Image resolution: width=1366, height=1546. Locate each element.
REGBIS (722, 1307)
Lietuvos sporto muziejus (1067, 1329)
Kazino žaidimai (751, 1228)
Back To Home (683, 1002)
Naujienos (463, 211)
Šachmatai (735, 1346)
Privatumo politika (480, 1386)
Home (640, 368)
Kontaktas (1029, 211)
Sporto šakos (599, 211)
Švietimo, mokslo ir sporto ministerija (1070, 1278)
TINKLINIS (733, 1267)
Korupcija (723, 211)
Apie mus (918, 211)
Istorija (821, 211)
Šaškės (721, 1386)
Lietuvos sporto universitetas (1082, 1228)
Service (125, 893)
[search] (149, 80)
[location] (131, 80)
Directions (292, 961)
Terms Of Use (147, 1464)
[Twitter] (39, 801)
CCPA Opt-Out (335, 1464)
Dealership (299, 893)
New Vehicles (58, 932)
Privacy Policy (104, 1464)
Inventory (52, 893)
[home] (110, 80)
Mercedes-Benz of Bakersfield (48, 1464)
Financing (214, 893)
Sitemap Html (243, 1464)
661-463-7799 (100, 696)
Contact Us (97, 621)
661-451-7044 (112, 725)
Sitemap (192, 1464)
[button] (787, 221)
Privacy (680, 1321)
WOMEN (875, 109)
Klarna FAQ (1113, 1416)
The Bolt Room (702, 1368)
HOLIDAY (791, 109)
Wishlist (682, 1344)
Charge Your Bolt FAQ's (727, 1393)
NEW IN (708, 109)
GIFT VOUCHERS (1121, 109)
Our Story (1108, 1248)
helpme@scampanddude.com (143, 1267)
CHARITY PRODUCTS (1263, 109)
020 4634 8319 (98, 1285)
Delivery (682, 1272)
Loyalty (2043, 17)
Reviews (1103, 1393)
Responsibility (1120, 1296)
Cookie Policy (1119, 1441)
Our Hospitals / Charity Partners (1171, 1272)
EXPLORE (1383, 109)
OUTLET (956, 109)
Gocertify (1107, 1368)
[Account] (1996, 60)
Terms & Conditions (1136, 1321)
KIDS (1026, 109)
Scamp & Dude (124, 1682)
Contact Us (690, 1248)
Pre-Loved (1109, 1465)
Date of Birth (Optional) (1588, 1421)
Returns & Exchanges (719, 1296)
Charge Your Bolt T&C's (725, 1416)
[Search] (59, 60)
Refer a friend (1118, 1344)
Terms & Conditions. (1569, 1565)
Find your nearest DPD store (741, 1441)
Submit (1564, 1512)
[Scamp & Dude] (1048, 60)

####################

▶ _Directions_
Looking at the records above, work out how many lines include the word "Lietuvos", then give that number by itself.

▶ _Answer space_
2